俺のセリフを聞いて大げさに納得したそぶりを見せる。こういった挙動の一つ一つが俺をいまいち信用させない理由なのだと思う。


「なんだい。あたしが力の調節もできないような怪力妖怪だと思ってるのかい。はぁー、ほんとにあんたは見る目がないねぇ。というよりもそのお目々を交換したほうがいいかもね」


「おいおい、さすがに言いすぎだろ。第一そんなのわかるわけないじゃん。俺、人間だし」


「人間も妖怪も多少の性能の差はあれど目の機能自体はさほど変わらないよ。じゃあ聞くけどあんたの目にはあたしはどう映っているんだい?」


「い、いや・・・普通の人間にしか見えない。服装は古っぽいかな。着物みたいなの来てるし。けどなんか少し洋服っぽくもあるね。何という服の種類なのかはわからないけど現代の街中にいてもあまり目立ちそうにはないな。素材が絹っぽくないからそう思えるだけか?それとも柄かな。桔梗とポインセチアが同じ服にデザインされてるってなかなかだよ。不思議だ」


「まさかそこまで詳しくみられるとはねぇ。あたしじゃなくて若い子が相手だったらきもいって言われてたかもねぇ」


「え、えぇー。ちょっとそれはひどすぎやしませんかね。姿を聞いてきたそっちが原因なのではと思うんだが」


「あたしはあんたの初めの一言を聞きたかったのさ。言っただろ?普通の妖艶で華麗な美女にしか見えないって」


「いやそこまでは言っ・・・・・たかもしれない」


言葉の途中で夕月の周りだけ明らかにおかしい色に変わり空気が歪んだのでとっさに変えてしまった。俺、ファインプレーだよ。アレ、絶対死ぬやつ。

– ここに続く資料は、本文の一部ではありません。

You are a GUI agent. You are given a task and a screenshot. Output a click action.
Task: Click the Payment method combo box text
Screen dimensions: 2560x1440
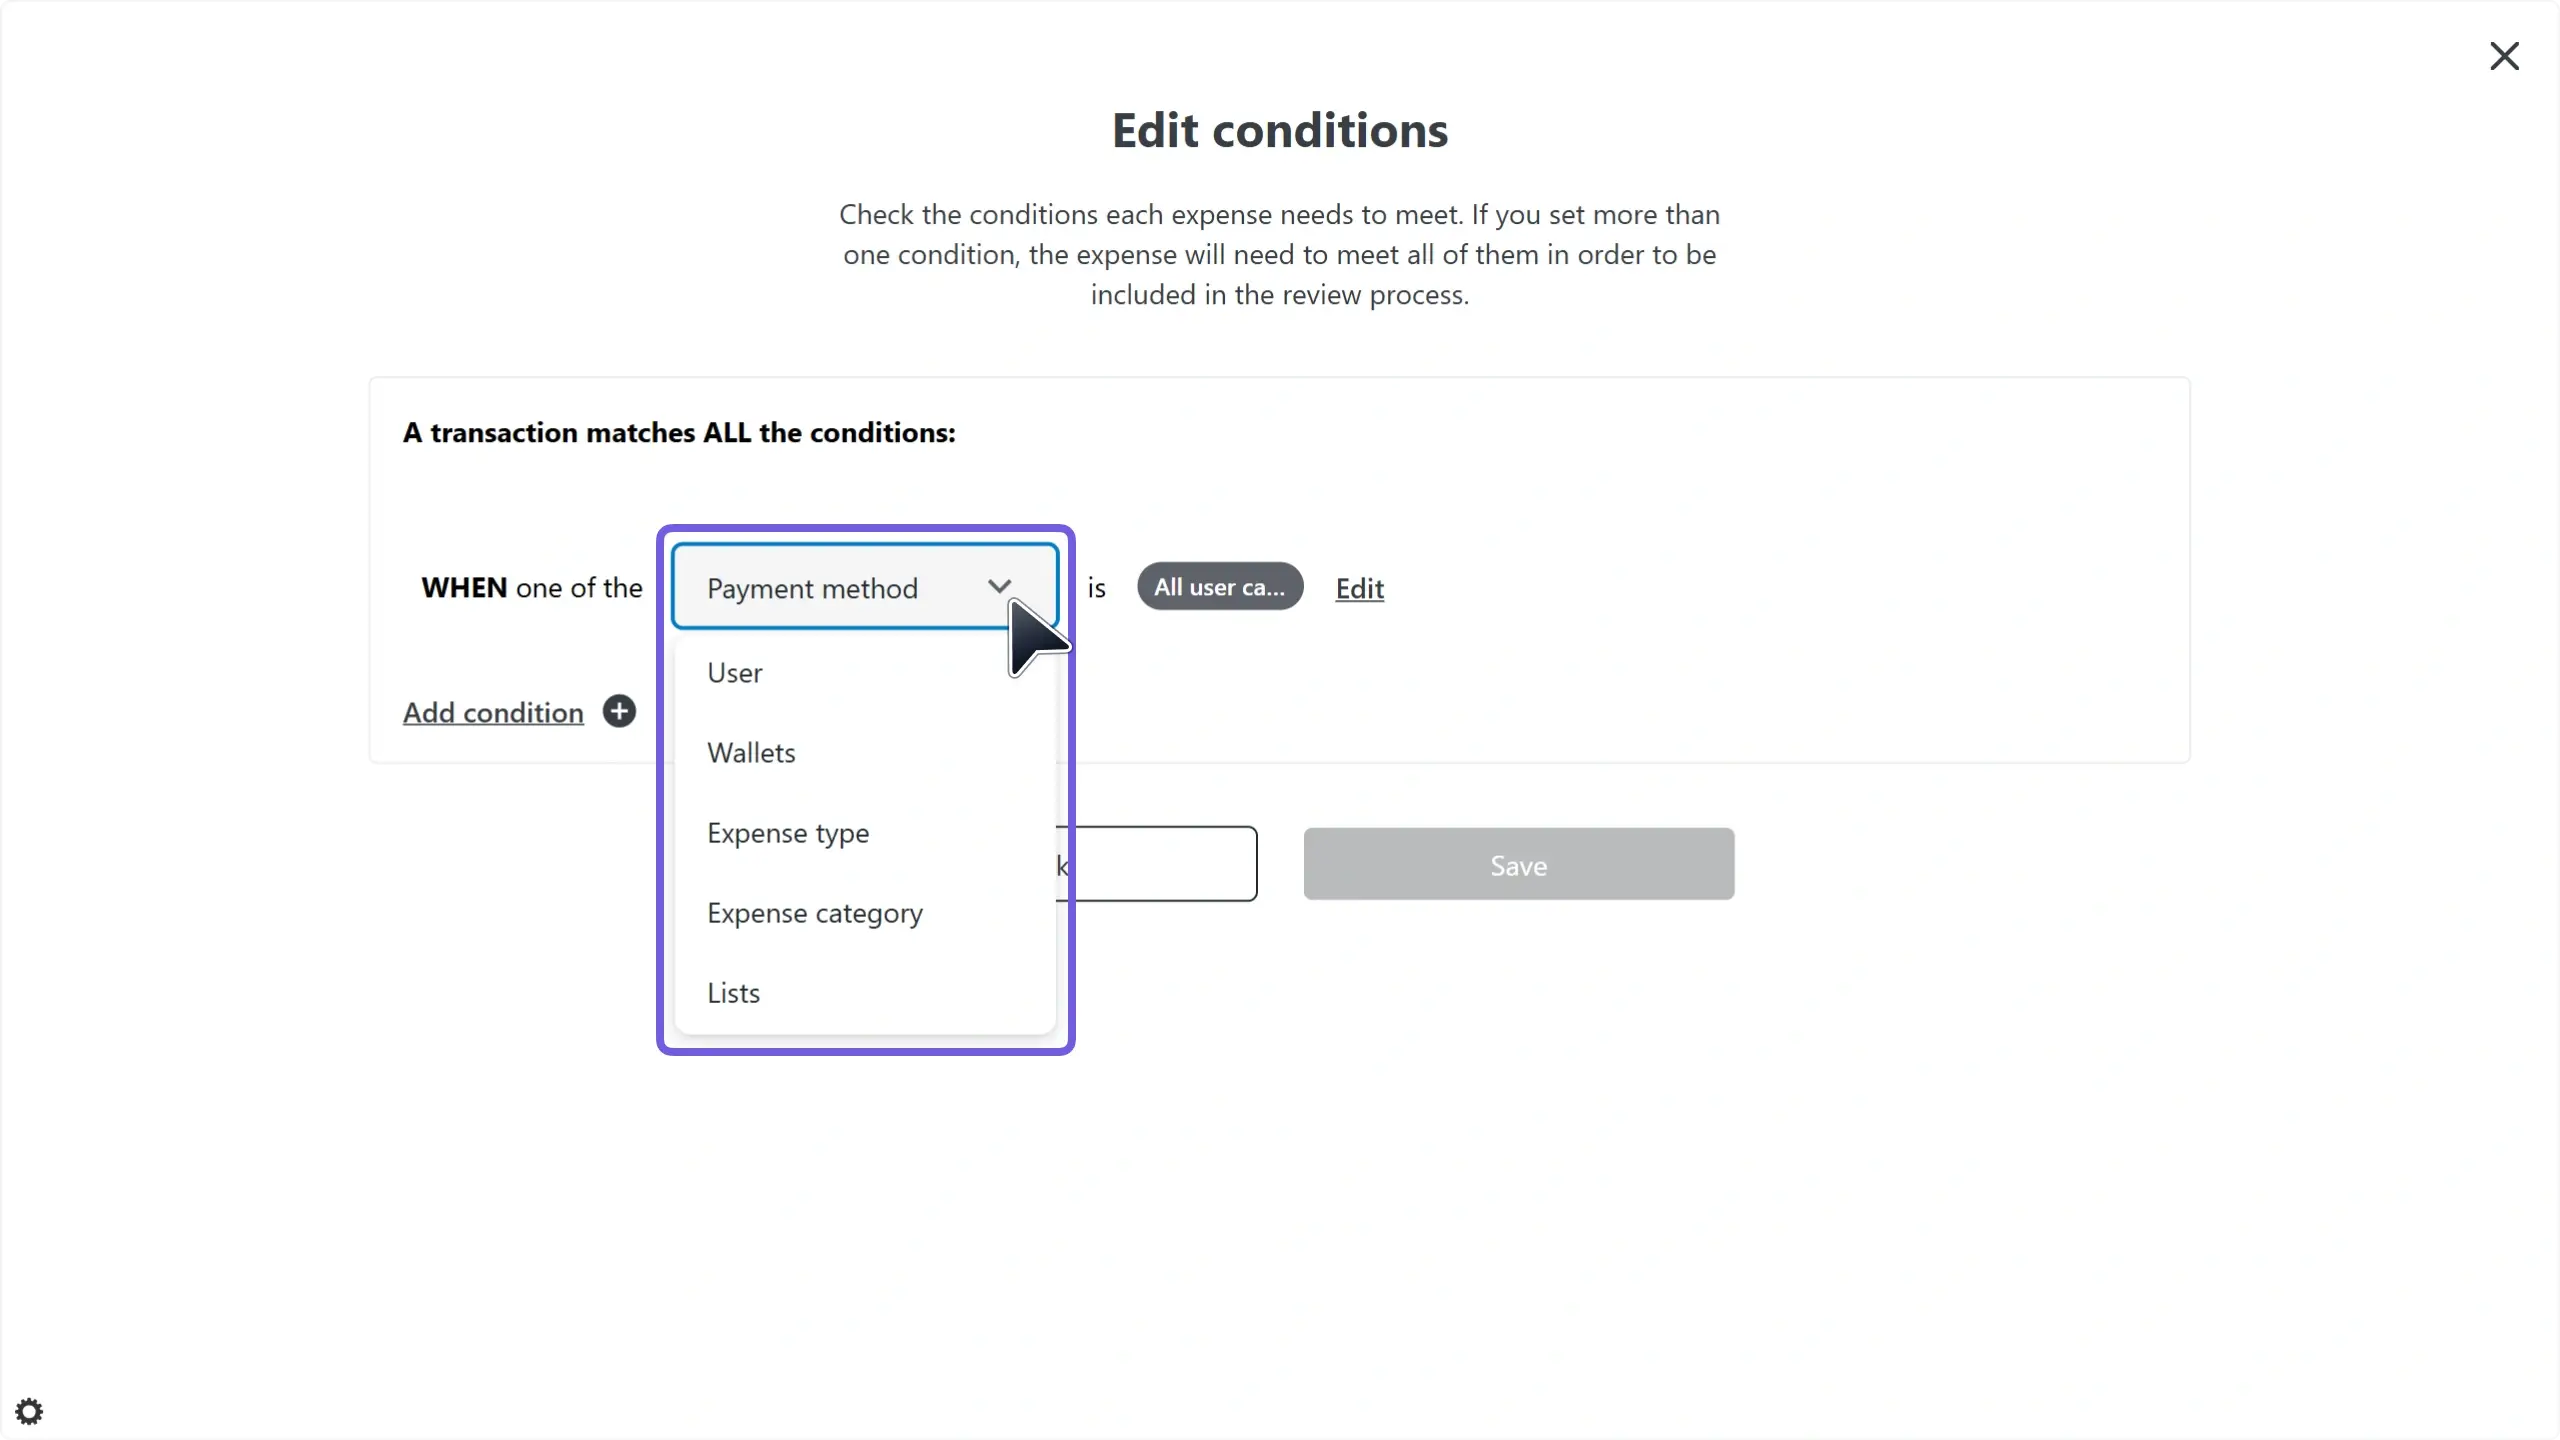pos(812,588)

「ともかくあんたは普通の女がそんな力を持っていると思うのかい?あり得ないだろう。だから私も同じなのさ」


「いや明らかに嘘だとバレバレだしなんかこじつけだけの説明で全く納得ができないのですが・・・」


「・・・・ん?」


「いや全て納得しましたハイ」


先ほどと同じ圧を身にまとったので否定できなかった。なぜだろう、この空気感というか妖怪の覇気というか。本当に怖い。口を開くどころか息をすることすら難しくなる。夕月が妖怪でその上トップクラスの実力だからこそのオーラなのか、それとも世の女性はみな同じ圧を生み出せるのか。もし後者だとしたら俺は一生女性に頭が上がらず女性が言ったことを全て首肯し続ける人間になるのだと容易に想像できた。


 「いやぁ今日はとても楽しめたよ」


「そうか、こっちも助かったし感謝してるよ」


「堅っ苦しいねぇ。まあいいさ。また寂しくなったら来な。いつでもあたしはいるからさ」


「そう言われると次来た時の理由が寂しくなったからと思われるからすげえ否定したい。てか普通に相談しに来ただけだからな」


「あっはっはっはー。そういうことにしておくよ。じゃあね」


「んじゃまた」


俺はそう言うと夕月が自分の前から姿を消すのを確認する前に後ろを向いて歩き始めた。特に理由はないけど。なんかそうしたかった。